The OpenAQ Ethos
This post is written by Christa Hasenkopf, co-founder and Director of OpenAQ.
OpenAQ has evolved over time. At first, it was a tiny project Joe Flasher and I started in our living room because we were frustrated that no entity was surfacing — or could be persuaded to surface — the primary data layer of global, timely government air quality information at a station-level and fine temporal scale in a transparent and open/free manner.
As the data and the open-source project grew, they attracted a larger community to help build and build on top of the platform. This let us get a glimpse of the power of open data to convene disparate sectors and geographies around a common purpose. To channel that convening power, we developed online portals to connect with this forming community and to connect them with each other. Eventually, this morphed into holding in-person workshops that pulled disparate air quality actors in local communities together via the open data platform, but it often resulted in other powerful collaborations and projects beyond the data itself. And the workshops provided a pipeline of awesome local air quality actors and examples to connect with our existing global community.
Now, we are entering a new phase that still involves open data and community-building, and also: working with organizations to find and share more meta-data, helping groups convene communities for workshops, and aiding governments that wish to share their air quality data openly. Importantly, it also means turning our organization into a 501(c)(3) non-profit.

Given request: In the post about the OpenAQ ethos, what kind of organization is OpenAQ being turned into in its new phase?

Listed records:
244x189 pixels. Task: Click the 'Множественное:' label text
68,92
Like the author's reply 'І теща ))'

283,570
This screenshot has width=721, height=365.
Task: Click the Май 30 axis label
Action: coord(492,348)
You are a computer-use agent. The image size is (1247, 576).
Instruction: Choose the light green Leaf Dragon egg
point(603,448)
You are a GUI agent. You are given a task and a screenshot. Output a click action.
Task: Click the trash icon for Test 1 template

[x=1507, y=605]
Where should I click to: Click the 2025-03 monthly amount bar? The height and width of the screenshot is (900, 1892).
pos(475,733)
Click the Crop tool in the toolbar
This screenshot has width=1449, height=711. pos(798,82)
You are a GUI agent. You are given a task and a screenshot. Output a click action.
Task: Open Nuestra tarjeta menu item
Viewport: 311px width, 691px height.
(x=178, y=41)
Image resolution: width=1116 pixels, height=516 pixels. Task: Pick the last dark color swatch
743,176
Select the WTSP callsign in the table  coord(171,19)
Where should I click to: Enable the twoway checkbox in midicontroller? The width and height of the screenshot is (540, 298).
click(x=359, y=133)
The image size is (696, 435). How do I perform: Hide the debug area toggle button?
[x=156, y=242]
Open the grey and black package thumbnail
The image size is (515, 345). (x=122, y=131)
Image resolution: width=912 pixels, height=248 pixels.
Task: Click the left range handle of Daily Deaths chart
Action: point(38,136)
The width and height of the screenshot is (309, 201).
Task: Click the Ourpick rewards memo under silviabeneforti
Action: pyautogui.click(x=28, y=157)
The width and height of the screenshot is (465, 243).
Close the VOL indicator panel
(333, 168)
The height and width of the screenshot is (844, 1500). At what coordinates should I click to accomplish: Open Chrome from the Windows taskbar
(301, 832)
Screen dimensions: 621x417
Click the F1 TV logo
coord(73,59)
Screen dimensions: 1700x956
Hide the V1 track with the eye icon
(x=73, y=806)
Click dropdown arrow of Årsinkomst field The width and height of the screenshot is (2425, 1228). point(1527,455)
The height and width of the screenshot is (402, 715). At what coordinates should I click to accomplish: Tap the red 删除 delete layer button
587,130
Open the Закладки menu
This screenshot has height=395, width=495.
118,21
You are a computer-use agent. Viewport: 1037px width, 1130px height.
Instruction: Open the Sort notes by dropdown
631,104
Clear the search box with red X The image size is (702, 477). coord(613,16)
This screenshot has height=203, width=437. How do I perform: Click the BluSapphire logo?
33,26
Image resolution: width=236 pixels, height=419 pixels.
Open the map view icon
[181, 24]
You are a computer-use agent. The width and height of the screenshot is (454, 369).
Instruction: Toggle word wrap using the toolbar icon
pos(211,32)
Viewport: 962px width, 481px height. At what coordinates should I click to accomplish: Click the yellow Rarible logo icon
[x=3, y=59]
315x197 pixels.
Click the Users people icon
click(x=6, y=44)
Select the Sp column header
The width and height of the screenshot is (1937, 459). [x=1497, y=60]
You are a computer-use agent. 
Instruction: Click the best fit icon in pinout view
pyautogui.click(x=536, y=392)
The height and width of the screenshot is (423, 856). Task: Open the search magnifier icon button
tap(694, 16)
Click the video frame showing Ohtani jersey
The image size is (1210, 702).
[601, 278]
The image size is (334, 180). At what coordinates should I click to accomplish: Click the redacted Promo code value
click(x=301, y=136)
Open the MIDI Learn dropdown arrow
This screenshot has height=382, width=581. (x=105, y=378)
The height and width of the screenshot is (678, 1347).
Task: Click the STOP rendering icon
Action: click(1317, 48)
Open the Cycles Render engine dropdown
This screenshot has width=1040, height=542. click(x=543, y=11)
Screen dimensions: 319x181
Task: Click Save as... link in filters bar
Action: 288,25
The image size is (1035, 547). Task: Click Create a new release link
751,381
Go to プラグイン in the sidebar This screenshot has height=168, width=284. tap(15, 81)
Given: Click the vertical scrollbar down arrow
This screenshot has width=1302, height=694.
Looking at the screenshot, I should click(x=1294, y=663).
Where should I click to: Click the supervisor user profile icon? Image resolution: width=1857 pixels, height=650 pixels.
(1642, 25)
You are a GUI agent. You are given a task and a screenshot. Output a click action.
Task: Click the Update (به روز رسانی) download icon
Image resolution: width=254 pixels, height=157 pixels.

Full answer: A 501(c)(3) non-profit.